# Task to complete
Your answer should be the lines of the data below that contain "Audacious".

Exercise data START

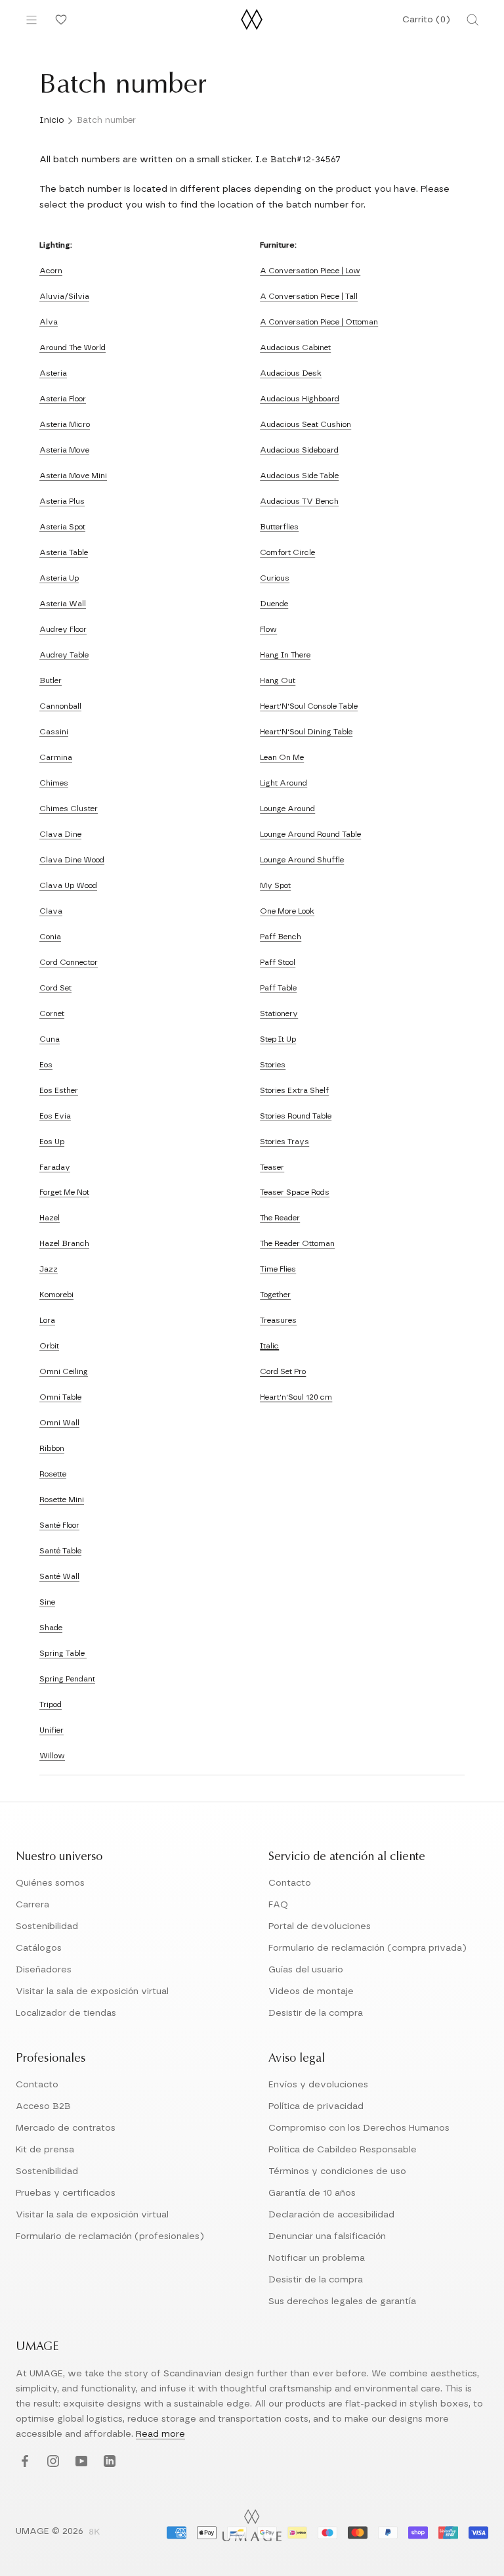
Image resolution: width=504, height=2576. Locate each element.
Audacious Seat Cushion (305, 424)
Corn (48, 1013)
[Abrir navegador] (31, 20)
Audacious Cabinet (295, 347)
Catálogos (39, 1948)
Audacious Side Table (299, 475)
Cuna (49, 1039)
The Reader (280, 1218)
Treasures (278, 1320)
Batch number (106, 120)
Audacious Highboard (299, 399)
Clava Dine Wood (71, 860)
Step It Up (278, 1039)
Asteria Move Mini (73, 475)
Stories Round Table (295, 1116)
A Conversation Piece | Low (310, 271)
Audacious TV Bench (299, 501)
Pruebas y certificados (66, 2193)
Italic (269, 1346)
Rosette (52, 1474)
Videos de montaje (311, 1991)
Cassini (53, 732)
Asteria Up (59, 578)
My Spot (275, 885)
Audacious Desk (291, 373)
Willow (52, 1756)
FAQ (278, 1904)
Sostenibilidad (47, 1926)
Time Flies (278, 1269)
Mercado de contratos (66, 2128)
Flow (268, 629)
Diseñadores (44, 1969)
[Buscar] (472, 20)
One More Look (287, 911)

Exercise data END

# Task answer
Audacious Seat Cushion (305, 424)
Audacious Cabinet (295, 347)
Audacious Side Table (299, 475)
Audacious Highboard (299, 399)
Audacious TV Bench (299, 501)
Audacious Desk (291, 373)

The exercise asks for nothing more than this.